§ Tugas Anda:
**1.** Ringkas paragraf dalam teks tentang pengendalian inflasi yang diawali “Penghargaan sudah diberikan” menjadi daftar butir. Pertahankan fakta-fakta utamanya.
**2.** Lanjutkan teks tentang pengendalian inflasi dengan menulis bagian berikutnya, dimulai setelah kalimat terakhirnya.

§ Teks Bacaan:
((

Untuk itu, Mendagri menegaskan, political will (keinginan politik) kepala daerah untuk mengendalikan inflasi di daerah masing-masing sangat penting.
Terlebih, Kementerian Keuangan juga telah memberikan penghargaan bagi daerah-daerah yang mampu mengendalikan inflasi dengan pemberian dana insentif.
“Penghargaan sudah diberikan, sudah disampaikan, provinsinya adalah sepuluh, (yaitu) Kalbar, Bangka Belitung, Papua Barat, Sultra, Kaltim, Jogja, Banten, Jatim, Bengkulu, Sumut. Ini masing-masing mendapatkan lebih dari 10 miliar. Bukan nilainya tapi apresiasi yang sangat tinggi, artinya Bapak-Bapak/Ibu-Ibu yang memimpin, Bapak/Ibu gubernur bekerja sudah sangat (bekerja) keras sekali untuk mengendalikan inflasi,” tandasnya.
Lebih lanjut Mendagri menjelaskan, masalah pengendalian inflasi merupakan isu prioritas karena memiliki dampak yang besar.

))

§ Data yang Disediakan:
((

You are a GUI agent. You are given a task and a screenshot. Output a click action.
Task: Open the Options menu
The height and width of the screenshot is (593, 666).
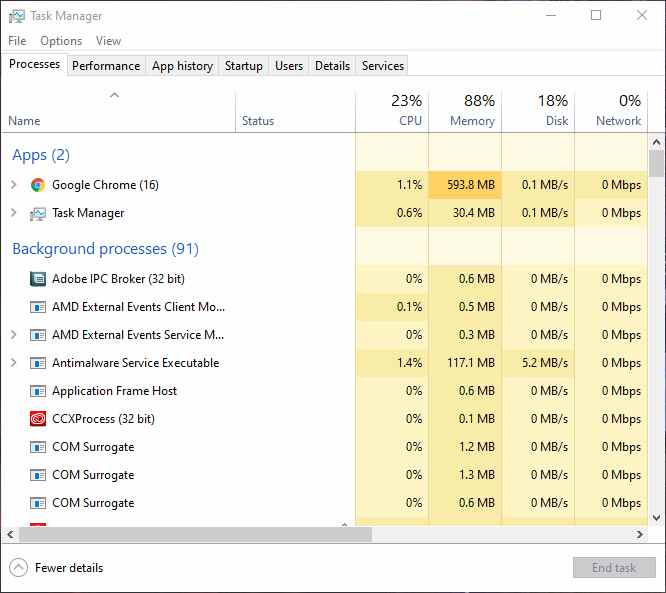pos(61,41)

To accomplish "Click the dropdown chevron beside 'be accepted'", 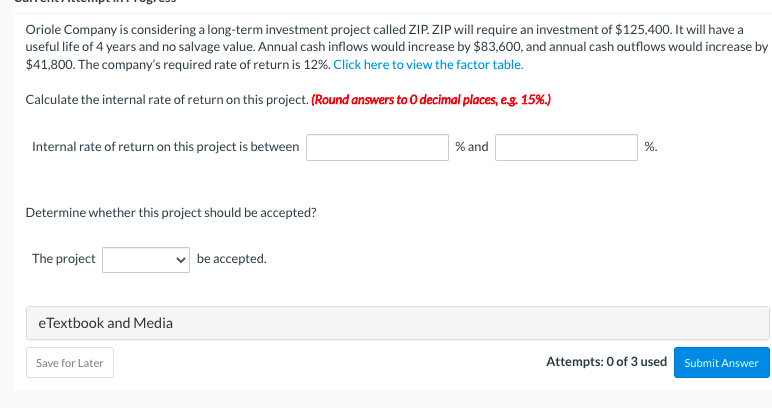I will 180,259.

))
((

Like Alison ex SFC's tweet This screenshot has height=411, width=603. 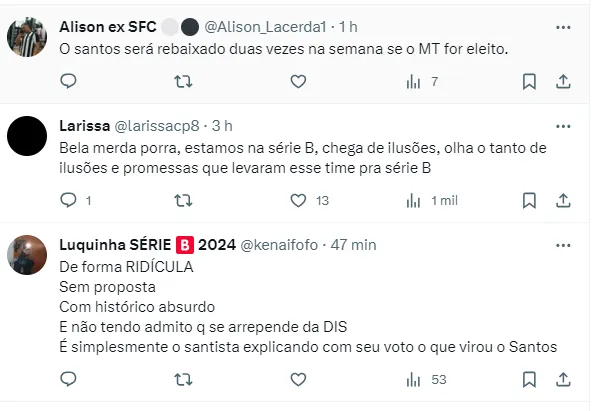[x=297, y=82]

))

§ Kunci Jawaban:
**1.**
- Penghargaan telah diberikan kepada sepuluh provinsi, yaitu Kalbar, Bangka Belitung, Papua Barat, Sultra, Kaltim, Jogja, Banten, Jatim, Bengkulu, dan Sumut.
- Setiap provinsi mendapatkan lebih dari 10 miliar.
- Yang terpenting bukan nilainya, melainkan apresiasi tinggi atas kerja keras para gubernur dalam mengendalikan inflasi.

**2.**
Dalam menghadapi inflasi, kepala daerah akan diuji kepemimpinannya. Kepala daerah juga dituntut untuk melakukan komunikasi publik yang baik, sehingga tidak membuat masyarakat panik, ketakutan, hingga over-reaktif.
“Naikkan (inflasi) sebagai isu nomor satu. Ini bukan main-main, karena tadi kita sudah lihat data-data internasional, data-data negara-negara lain. Sudah banyak yang inflasi ini memiliki akibat yang sangat banyak kepada masyarakat, bahkan ada yang kolaps, bukan hanya pemerintahan nasional tapi pemerintahan secara regional,” ujarnya. (wwa)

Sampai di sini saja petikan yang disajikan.